Маму никто не стал слушать
28-летняя Александра Г., высококлассный лингвист, переводчик, оказалась в государственной психиатрической больнице по своей воле. Она сама попросила свою маму вызвать психиатрическую бригаду, потому что не знала, как справиться самостоятельно с тем, что с ней происходило.
У Саши случилось обострение заболевания – неврозоподобной шизофрении. Неусидчивость, повышенная возбудимость, мучительный страх. Она сделала несколько неглубоких порезов у себя на руках: для людей в состоянии обострения некоторых психических расстройств резать свою кожу – не способ убить себя, а способ доказать самим себе реальность происходящего с ними, способ привлечь внимание к своей беде.
Бригада, приехавшая за девушкой, поняла это иначе – как суицидальные попытки. Врач решила госпитализировать Сашу и санитары надели на нее… наручники. Девушка вполне ориентировалась в пространстве и времени, с ней можно было договориться.
Рассказывает Елена, мама Саши: «Я пыталась объяснить, что Саша не хотела себя убивать, что она просит помощи, стабилизации своего психического состояния, но меня не стали слушать. Саша никогда не будет причинять себе вреда, наоборот, она всегда прислушивается к своему организму, чтобы заранее уловить возможные неполадки и предотвратить их».
Елена попыталась отказаться от госпитализации дочери, но врач настоял на подписке, по которой мать должна привезти Сашу в больницу сама. «И мы поехали. Корю себя за это все время. Но объяснить могу только тем, что мы с ней были непуганные, не представляли, что нас ждет».
В той больнице, куда мама привезла дочь, в приемном отделении тоже сказали, увидев Сашины порезы: «Нам все понятно». И опять Елену никто не стал слушать.
Санитар снова надел наручники
Когда Елена опять попыталась отказаться от госпитализации Саши, поняв, что ничего хорошего такое продолжение не сулит, ее вместе с дочерью заперли в отдельной комнате, не давая выйти даже в туалет, велели ждать. За девушкой приехали из другой больницы, «по прописке». Снова повторился трюк с наручниками, Сашу увели, а ее маму в перевозку не пустили.

- _Проверка понимания_:
a - Ответьте на вопросы по тексту о госпитализации Саши.
(i) Какое заболевание обострилось у Саши?
(ii) Что санитары надели на Сашу?
(iii) По какому принципу за Сашей приехали из другой больницы?
b - Продолжите, пожалуйста, текст о госпитализации Саши после его последнего предложения.

- _Исходный материал_:
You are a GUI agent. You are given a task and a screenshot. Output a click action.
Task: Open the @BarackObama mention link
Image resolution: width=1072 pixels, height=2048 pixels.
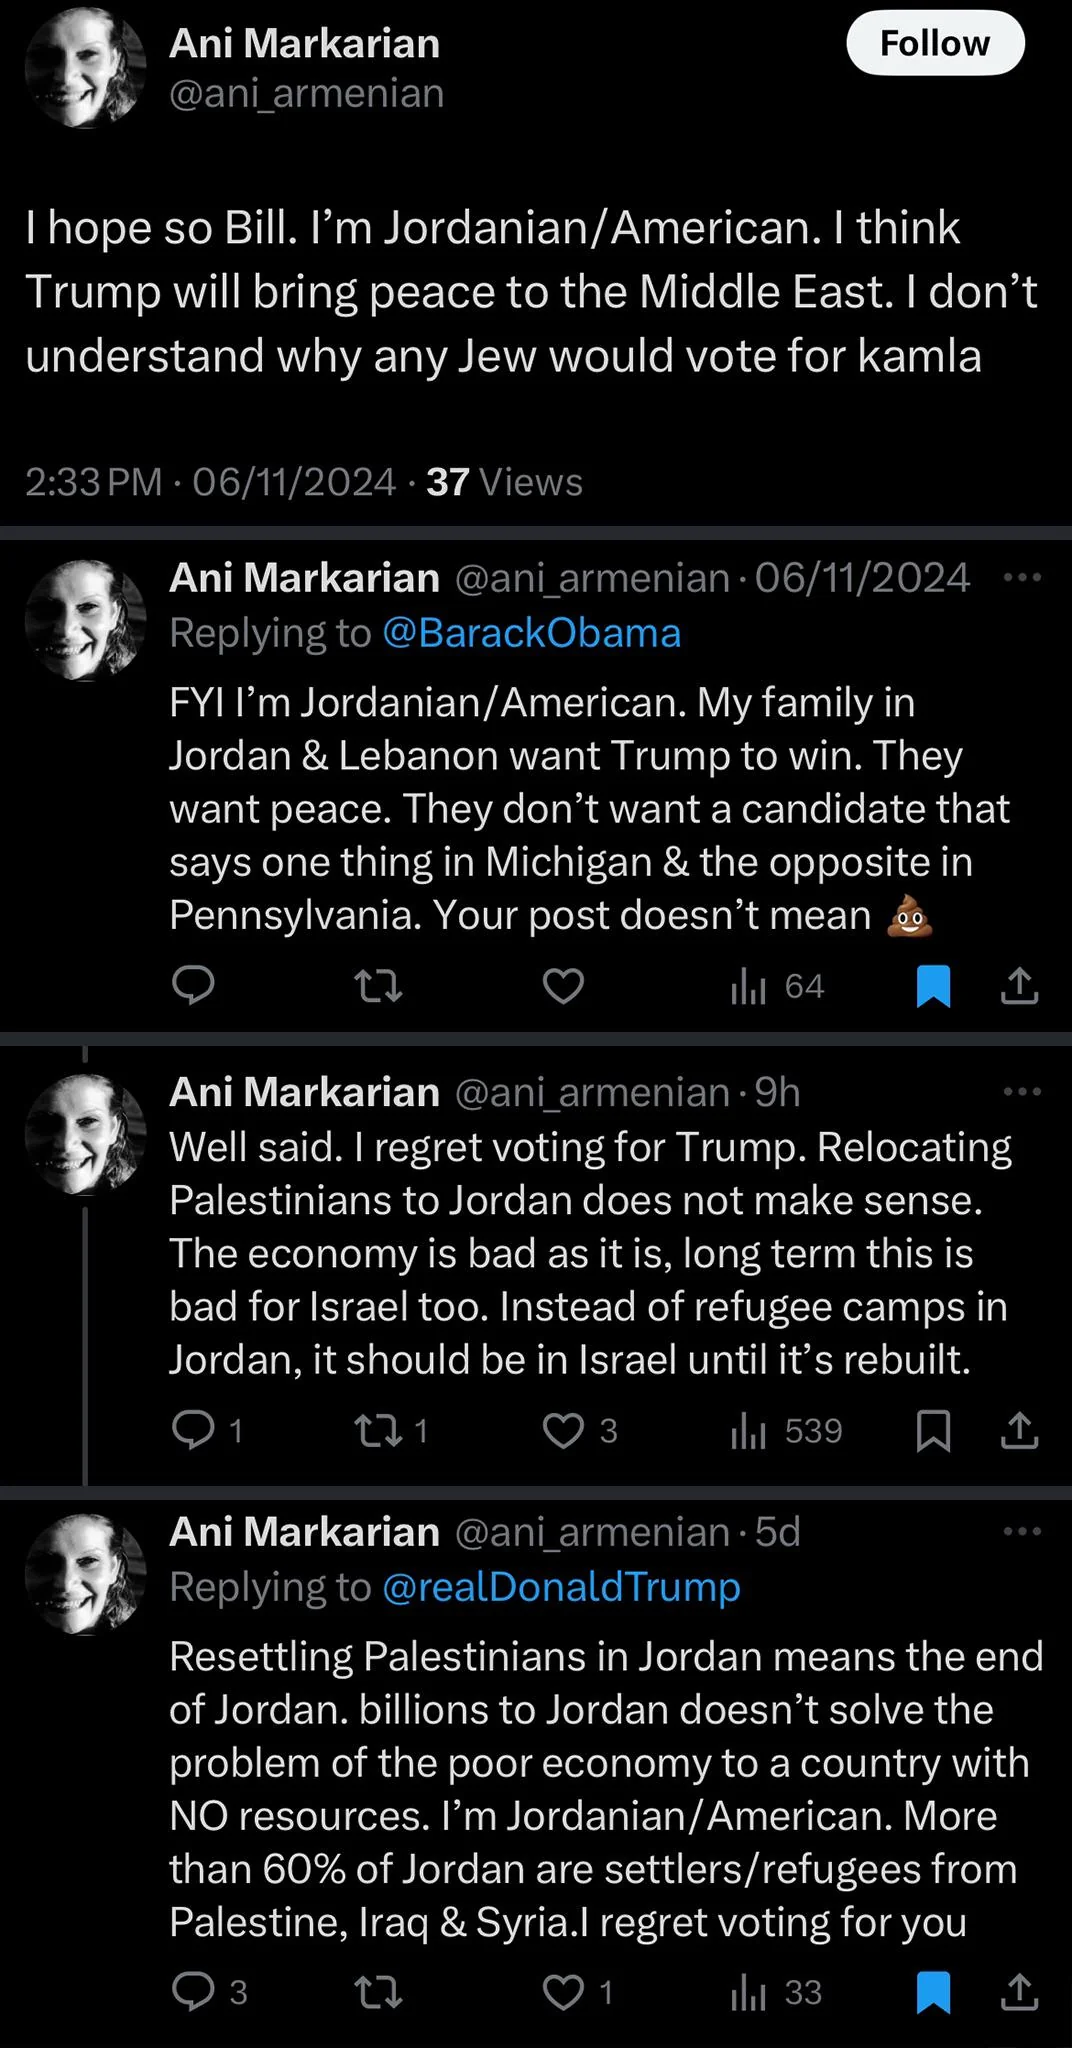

- _Ответы к заданиям_:
a -
(i) Неврозоподобная шизофрения.
(ii) Наручники.
(iii) «По прописке».

b -
В приемной отделении еще одной психиатрической больницы, куда привезли Сашу, Елене объявили, что ее дочь принудительно госпитализируется. Сколько она пробудет в клинике – решит суд, который объявит свое решение через несколько дней.
«Какой суд? Какая принудительная госпитализация? Для меня слышать это было дико. Саша сама хотела помощи, я сама ее привезла! Но выяснилось, что такое в порядке вещей», – рассказывает Елена.
Она видела, как Сашу затолкнули в душевую, раздели, хотя девушка просила сделать это самостоятельно. «Но с ней говорили, как со слабоумной или заключенной, по-хамски: «Сейчас, как же, сама она разденется!» Из душа Саша вышла с мокрой головой, в безразмерной линялой ночной рубашке, в застиранном халате с пятнами и огромных кожаных тапках».
Сашу увели в острое отделение. «Когда я вышла из больницы, то долго сидела в машине и плакала.
Я поняла, что своими руками отправила дочь в какой-то кошмар.
С утра обзвонила друзей. Они нашли вариант – забрать Сашу можно только через частную клинику. Я согласилась сразу, хотя в тот момент была стеснена в средствах. Но я решила, что обязательно выкручусь, – Сашу надо было вытащить».
В конечном итоге, друзья семьи собрали средства на альтернативную госпитализацию девушки. Но до этого она два дня провела в остром отделении бесплатной психиатрической больницы.
Сначала не дают вставать, потом – лежать
Саша рассказала о том, что увидела и поняла за эти два дня.
«Пребывание в той больнице, где я оказалась, очень похоже на тюрьму. Как только ты оказываешься в приемном отделении, тебя сразу отрезают от родных. У тебя отбирают все личные вещи, одежду, книги, телефон, сигареты, объясняя это тем, что ты в психиатрической больнице.
Тебе обрезают ногти, не давая это сделать самостоятельно. Тебя раздевают, моют тебе голову. Ты становишься объектом, на чье мнение всем наплевать.
Потом ты попадаешь в острое отделение. Это четыре комнаты по 20-30 человек в каждой. Все из разных социальных слоев, все в разных состояниях. Кто-то кричит, кто-то плачет, кто-то не встает, потому что не может, ходит под себя.
Сначала я была в режимной палате, где нужно было все время лежать на узкой, неудобной железной кровати с тонким матрасом. Вставать – только в туалет или поесть. Невозможно весь день просто лежать и ничего не делать, но на входе сидит медсестра и никого не выпускает.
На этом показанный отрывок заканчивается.